(Stored records)
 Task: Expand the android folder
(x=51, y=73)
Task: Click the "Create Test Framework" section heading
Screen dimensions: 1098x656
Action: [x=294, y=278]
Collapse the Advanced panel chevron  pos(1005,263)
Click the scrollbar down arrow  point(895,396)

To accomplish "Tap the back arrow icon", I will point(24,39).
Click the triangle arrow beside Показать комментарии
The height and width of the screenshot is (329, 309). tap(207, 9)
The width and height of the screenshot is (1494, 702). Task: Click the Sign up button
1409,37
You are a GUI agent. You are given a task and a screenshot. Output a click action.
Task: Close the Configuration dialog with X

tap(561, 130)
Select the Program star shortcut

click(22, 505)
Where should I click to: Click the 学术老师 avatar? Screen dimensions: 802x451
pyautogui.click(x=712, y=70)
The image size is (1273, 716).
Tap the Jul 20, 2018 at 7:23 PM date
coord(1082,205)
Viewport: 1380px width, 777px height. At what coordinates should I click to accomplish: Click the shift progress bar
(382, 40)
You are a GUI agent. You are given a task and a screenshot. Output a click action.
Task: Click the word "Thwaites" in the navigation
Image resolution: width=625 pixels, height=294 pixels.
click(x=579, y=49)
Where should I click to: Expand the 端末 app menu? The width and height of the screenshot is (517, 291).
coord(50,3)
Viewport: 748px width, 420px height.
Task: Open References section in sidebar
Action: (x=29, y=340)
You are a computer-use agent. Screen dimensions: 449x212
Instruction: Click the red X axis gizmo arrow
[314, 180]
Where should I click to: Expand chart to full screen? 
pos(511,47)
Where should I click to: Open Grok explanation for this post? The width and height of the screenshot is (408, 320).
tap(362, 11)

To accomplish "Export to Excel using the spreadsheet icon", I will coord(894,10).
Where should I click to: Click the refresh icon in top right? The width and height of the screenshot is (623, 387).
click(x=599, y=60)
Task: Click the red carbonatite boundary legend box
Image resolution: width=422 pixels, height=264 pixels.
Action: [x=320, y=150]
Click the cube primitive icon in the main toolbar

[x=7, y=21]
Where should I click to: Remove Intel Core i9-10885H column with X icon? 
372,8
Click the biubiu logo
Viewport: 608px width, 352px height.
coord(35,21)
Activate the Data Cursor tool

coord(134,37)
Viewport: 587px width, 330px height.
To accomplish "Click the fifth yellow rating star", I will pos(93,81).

TASK: Substitute "What should I click to" for every occurrence of "Where should I click to" throughout the stored records, and write out all the records again with nothing else altered.

TASK SOLUTION:
 Task: Expand the android folder
(x=51, y=73)
Task: Click the "Create Test Framework" section heading
Screen dimensions: 1098x656
Action: [x=294, y=278]
Collapse the Advanced panel chevron  pos(1005,263)
Click the scrollbar down arrow  point(895,396)

To accomplish "Tap the back arrow icon", I will point(24,39).
Click the triangle arrow beside Показать комментарии
The height and width of the screenshot is (329, 309). tap(207, 9)
The width and height of the screenshot is (1494, 702). Task: Click the Sign up button
1409,37
You are a GUI agent. You are given a task and a screenshot. Output a click action.
Task: Close the Configuration dialog with X

tap(561, 130)
Select the Program star shortcut

click(22, 505)
What should I click to: Click the 学术老师 avatar? Screen dimensions: 802x451
pyautogui.click(x=712, y=70)
The image size is (1273, 716).
Tap the Jul 20, 2018 at 7:23 PM date
coord(1082,205)
Viewport: 1380px width, 777px height. At what coordinates should I click to accomplish: Click the shift progress bar
(382, 40)
You are a GUI agent. You are given a task and a screenshot. Output a click action.
Task: Click the word "Thwaites" in the navigation
Image resolution: width=625 pixels, height=294 pixels.
click(x=579, y=49)
What should I click to: Expand the 端末 app menu? The width and height of the screenshot is (517, 291).
coord(50,3)
Viewport: 748px width, 420px height.
Task: Open References section in sidebar
Action: (x=29, y=340)
You are a computer-use agent. Screen dimensions: 449x212
Instruction: Click the red X axis gizmo arrow
[314, 180]
What should I click to: Expand chart to full screen? 
pos(511,47)
What should I click to: Open Grok explanation for this post? The width and height of the screenshot is (408, 320).
tap(362, 11)

To accomplish "Export to Excel using the spreadsheet icon", I will coord(894,10).
What should I click to: Click the refresh icon in top right? The width and height of the screenshot is (623, 387).
click(x=599, y=60)
Task: Click the red carbonatite boundary legend box
Image resolution: width=422 pixels, height=264 pixels.
Action: [x=320, y=150]
Click the cube primitive icon in the main toolbar

[x=7, y=21]
What should I click to: Remove Intel Core i9-10885H column with X icon? 
372,8
Click the biubiu logo
Viewport: 608px width, 352px height.
coord(35,21)
Activate the Data Cursor tool

coord(134,37)
Viewport: 587px width, 330px height.
To accomplish "Click the fifth yellow rating star", I will pos(93,81).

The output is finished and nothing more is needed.